SUPPLIED PASSAGE:
· · · · · · ·

Lawrence Meyers disagrees with Roger Ebert. All well and good. However, the reason Meyers disagrees with Ebert?
Yet I have to wonder if the physical and mental trauma Roger has endured has taken a toll on his mind …
Is it because the anger he must have concerning his condition is being projected onto the Right? After all, [Ebert's blog at the Sun Times] started after all the physical damage had been done to his appearance …
Okay, so thus far it can be chalked up to the usual debate style of the Left. But here’s what concerns me about his state of mind …
I don’t care what his political beliefs are, ultimately. I care about his mental faculties, and how he is undermining his own legacy as one of cinema’s great champions.
I really wish he would return to the balcony.

· · · · · · ·

DATA RECORDS:

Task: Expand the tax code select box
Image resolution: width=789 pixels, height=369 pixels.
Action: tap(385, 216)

· · · · · · ·

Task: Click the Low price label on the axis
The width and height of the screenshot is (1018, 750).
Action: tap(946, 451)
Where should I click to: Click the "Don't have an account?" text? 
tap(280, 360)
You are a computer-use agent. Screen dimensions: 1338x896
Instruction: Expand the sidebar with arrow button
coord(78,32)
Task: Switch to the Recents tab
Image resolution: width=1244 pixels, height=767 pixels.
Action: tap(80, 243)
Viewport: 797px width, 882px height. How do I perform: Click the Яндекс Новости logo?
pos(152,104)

· · · · · · ·

WHAT THIS TASK INVOLVES:
In the passage about Lawrence Meyers and Roger Ebert, where is Ebert's blog said to be? The rows have nothing to do with the passage about Lawrence Meyers and Roger Ebert.

WRITTEN ANSWER:
At the Sun Times.